=== Data for review ===

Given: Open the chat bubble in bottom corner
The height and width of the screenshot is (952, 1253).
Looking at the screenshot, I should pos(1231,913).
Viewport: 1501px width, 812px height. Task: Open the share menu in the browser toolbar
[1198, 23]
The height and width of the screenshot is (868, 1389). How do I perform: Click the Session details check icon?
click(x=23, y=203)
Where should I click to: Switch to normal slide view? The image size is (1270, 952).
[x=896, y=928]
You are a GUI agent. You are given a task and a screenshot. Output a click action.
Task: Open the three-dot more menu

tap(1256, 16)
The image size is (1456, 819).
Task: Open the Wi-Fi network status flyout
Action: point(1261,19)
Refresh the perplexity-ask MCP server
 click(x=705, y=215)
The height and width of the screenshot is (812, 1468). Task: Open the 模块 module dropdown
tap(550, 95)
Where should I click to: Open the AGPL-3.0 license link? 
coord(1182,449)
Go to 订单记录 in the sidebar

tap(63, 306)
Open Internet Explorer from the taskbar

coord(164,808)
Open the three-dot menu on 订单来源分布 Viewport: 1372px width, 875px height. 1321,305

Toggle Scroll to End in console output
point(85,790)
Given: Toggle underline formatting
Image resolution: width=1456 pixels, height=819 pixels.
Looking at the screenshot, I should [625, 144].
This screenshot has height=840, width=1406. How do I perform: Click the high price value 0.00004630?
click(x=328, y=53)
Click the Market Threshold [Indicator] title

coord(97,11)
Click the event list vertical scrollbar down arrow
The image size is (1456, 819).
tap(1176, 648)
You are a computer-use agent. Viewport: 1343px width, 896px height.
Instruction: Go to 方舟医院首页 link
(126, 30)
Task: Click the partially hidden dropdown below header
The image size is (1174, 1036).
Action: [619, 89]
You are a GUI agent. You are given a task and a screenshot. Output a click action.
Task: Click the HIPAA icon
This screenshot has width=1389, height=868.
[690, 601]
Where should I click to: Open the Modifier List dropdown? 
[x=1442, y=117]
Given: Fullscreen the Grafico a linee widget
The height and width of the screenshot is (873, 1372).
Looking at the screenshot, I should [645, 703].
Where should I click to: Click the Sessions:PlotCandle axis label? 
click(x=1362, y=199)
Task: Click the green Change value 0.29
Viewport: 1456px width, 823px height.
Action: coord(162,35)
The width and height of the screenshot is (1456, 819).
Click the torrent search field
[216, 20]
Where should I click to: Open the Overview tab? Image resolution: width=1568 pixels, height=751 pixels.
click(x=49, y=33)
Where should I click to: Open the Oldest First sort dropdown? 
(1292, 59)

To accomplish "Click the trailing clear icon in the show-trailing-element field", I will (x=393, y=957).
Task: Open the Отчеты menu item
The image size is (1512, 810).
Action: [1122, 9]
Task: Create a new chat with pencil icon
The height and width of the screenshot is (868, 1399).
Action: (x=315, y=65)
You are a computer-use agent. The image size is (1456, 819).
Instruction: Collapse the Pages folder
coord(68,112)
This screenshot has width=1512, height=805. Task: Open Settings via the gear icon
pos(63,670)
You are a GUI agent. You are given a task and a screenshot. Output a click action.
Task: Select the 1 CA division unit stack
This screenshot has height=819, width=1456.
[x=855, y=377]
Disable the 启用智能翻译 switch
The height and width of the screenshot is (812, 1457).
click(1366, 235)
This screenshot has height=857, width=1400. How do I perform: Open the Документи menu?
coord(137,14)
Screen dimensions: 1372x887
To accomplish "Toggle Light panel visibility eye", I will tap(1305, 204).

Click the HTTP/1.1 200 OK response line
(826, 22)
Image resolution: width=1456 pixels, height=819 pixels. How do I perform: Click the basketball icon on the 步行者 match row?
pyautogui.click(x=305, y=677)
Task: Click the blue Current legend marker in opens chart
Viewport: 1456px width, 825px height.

===

* [Required work]: From the records above, return each line where "computer" occurs.

* [Result for this exercise]:
You are a computer-use agent. Viewport: 1343px width, 896px height.
You are a computer-use agent. The image size is (1456, 819).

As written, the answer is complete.